Do you know your values? I’m talking the core ones that matter most to you. The ones that are a must for you to have an amazing day, do you know them?
Knowing your values is important. If you have different values than your friends or spouse that can affect your relationship. But knowing them, even if they’re different, can help with understanding each other better. Finding a career that honors your top values brings greater job satisfaction. Your values affect the way you live and the choices you make. If one of your core values is being honored or dishonored, you will know it.
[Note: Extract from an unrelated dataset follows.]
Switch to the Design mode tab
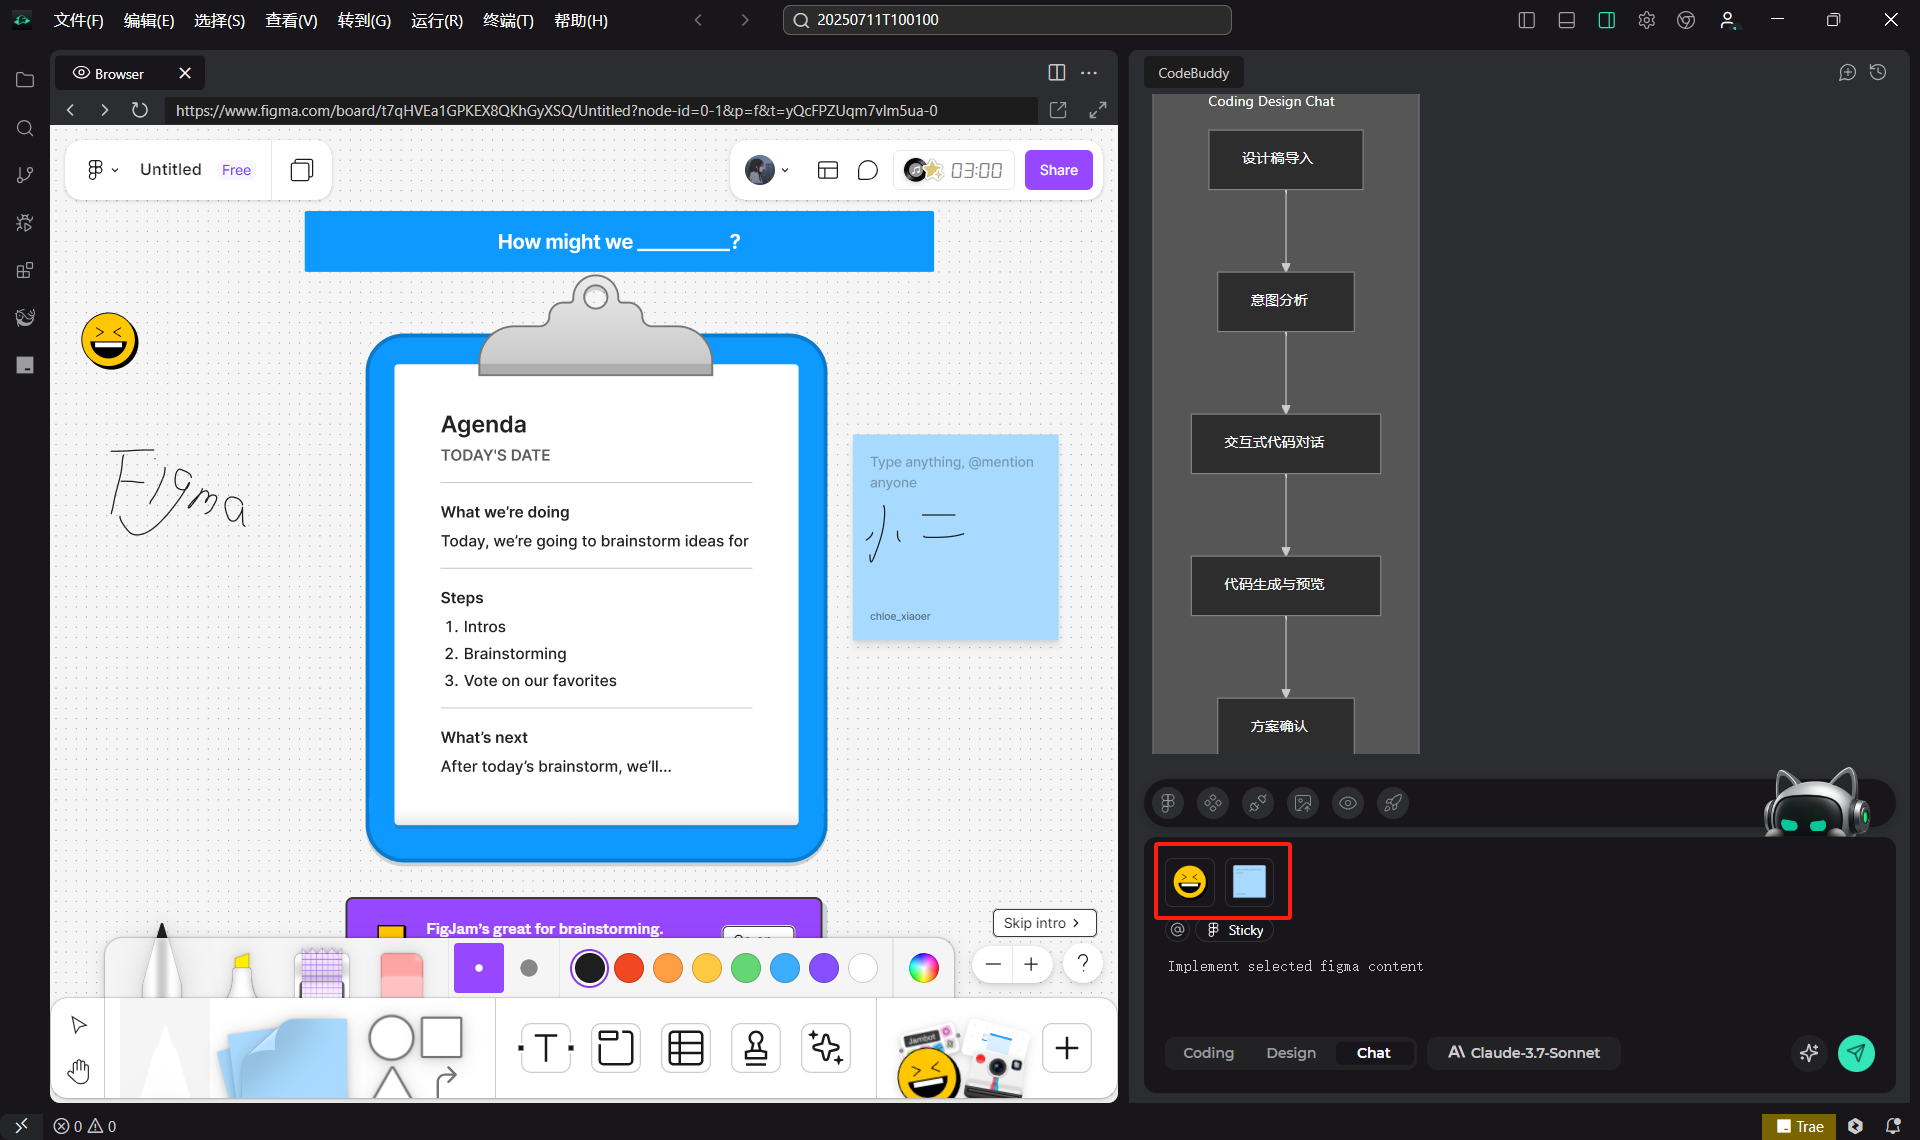(x=1290, y=1052)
For example, one of my core values is frugality. I love a good deal. I’m not a big spender and I prefer to be a resourceful DIY-er over paying a handyman. Why is this value important for me to know? Because it explains why family vacations feel stressful. We spend too much money, too fast. Even if we’re being conservative, we still go through a lot of cash in a week’s time. Grappling with that reality is hard on me even though I love spending quality time with my family. It’s obvious I value frugality more than my family because I’m the only one who says we need to find a new restaurant if it’s too pricy.
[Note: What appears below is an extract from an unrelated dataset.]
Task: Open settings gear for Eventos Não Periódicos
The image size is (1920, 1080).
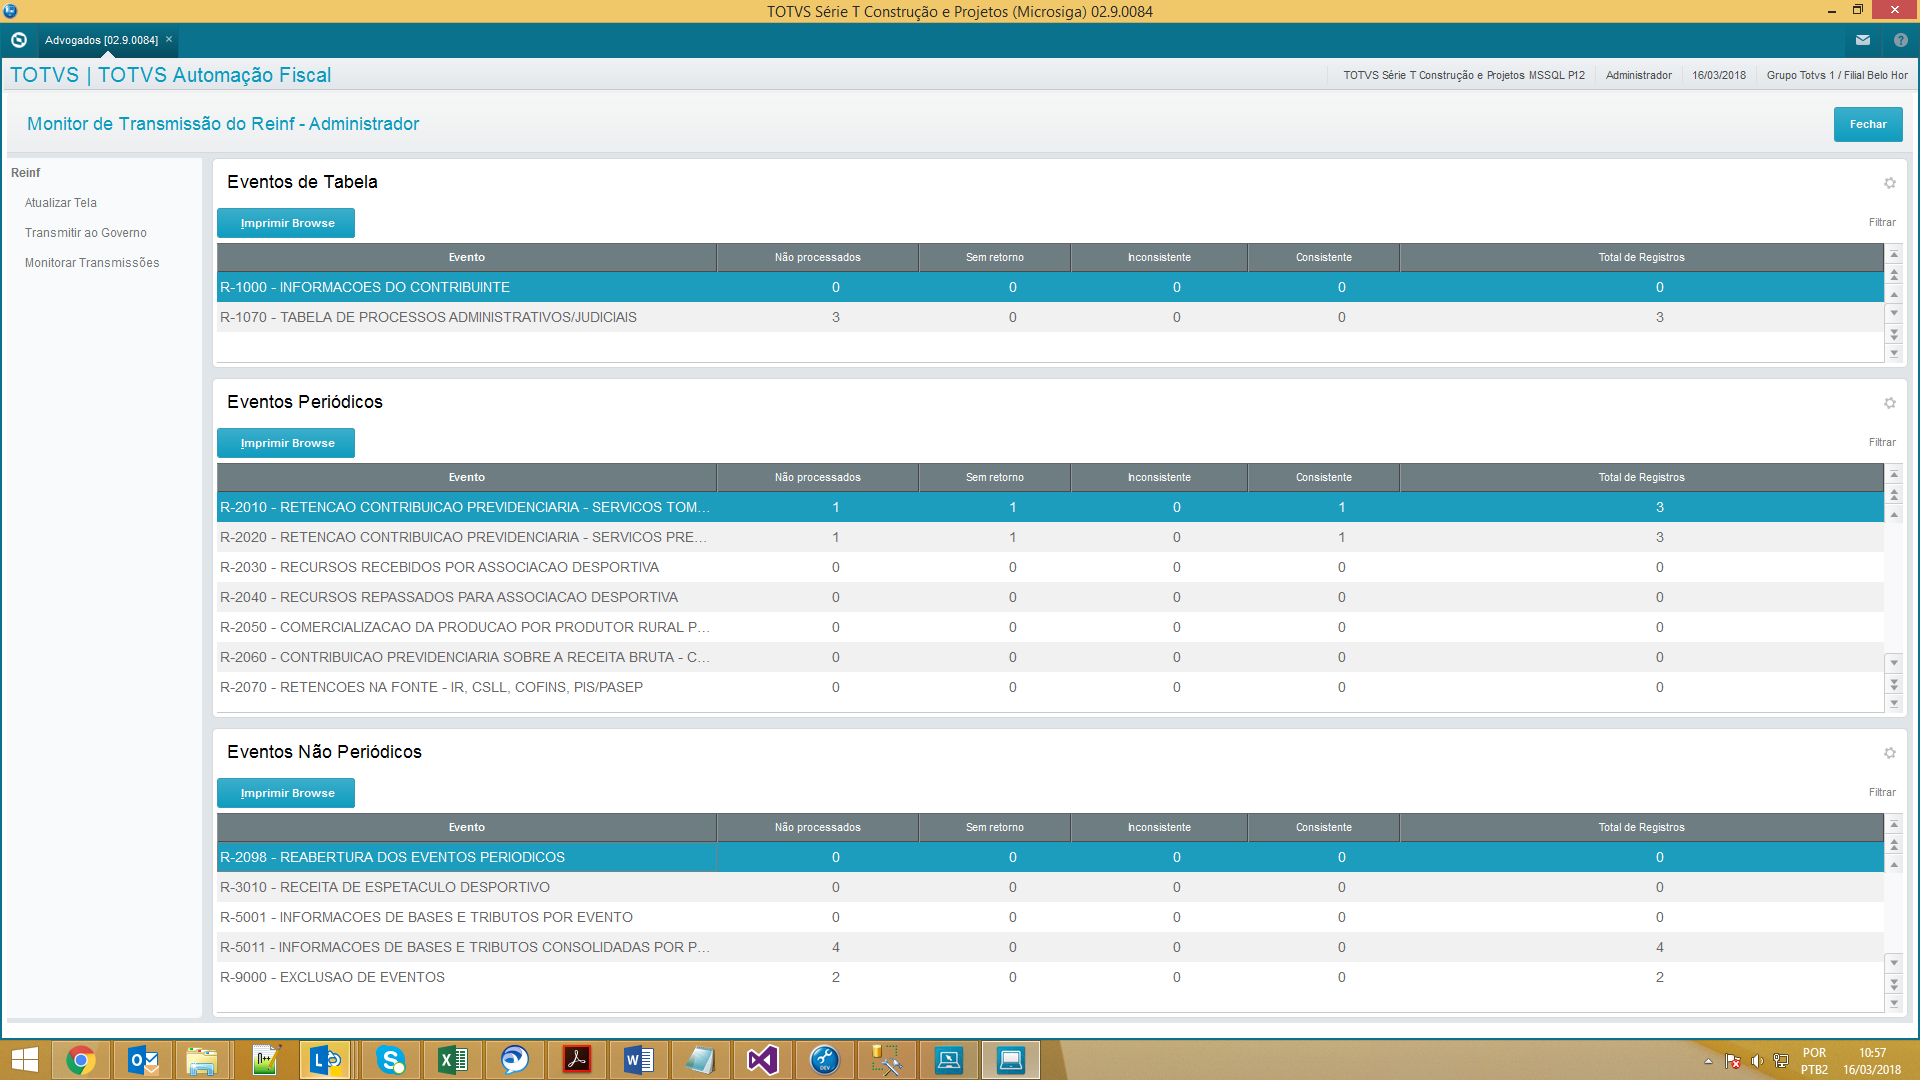Action: (x=1889, y=753)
Another one of my values is aesthetics, (a deep appreciation for beauty in nature, the arts, and in people). One way I honor that value is through taking photos of nature. Sunsets. Trees. Whatever captures my attention. I also love creating beautiful spaces and I love music playing in my home. When my daughter goes to high school dances, I enjoy helping her and her friends with their hair and make up. What makes me grumpy, on the other hand? When my home is a mess, like when we remodeled it two years ago. I hated that season because my eyes had nowhere to rest. All beauty bets were off and I wasn’t happy.
In a perfect world, I would always find beautiful things and services at rock bottom prices. One can dream, right? But the reality is I often times I have to pick one value over the other. Which one wins, frugality or beauty? Do I risk it and go to the cheapest hair dresser to save a few bucks? Or do I pay big bucks and feel that’s extravagant? Nope, a couple times a year I pay for cut and color. The rest of the time I cut it myself to save money. Win, win.
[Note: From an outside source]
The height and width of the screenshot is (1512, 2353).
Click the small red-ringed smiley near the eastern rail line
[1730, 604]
Here are a couple questions to help you discover your values.
1. What drives you crazy and makes you mad? Most often hidden within your frustration is a value being dishonored. Write down your pet peeves or maddening scenes, and then examine them for what is really going on. For example, I’m bugged by fake people because I place a high value on “authenticity.” Some people hate eating fast food because they value “health and wellness.”
2. What makes you feel most alive? What are some of your most favorite moments? Are you alone or with people? Where are you? What are you doing? Within these experiences are values being honored. Write down your memories and see what you discover. Maybe you love laughter, order, accomplishment, competition, faith, fitness, hospitality, compassion, or creativity. And that’s just the beginning of possible values.
There are several “life values lists” available online if you prefer to pick from a list. Some lists are long and can be overwhelming, so be forewarned. But don’t let that stop you. I use those lists as a general guide and go from there. Discovering your values is so worth it because operating within your values brings a greater level of joy to your everyday life, and who doesn’t want more joy? Anyone?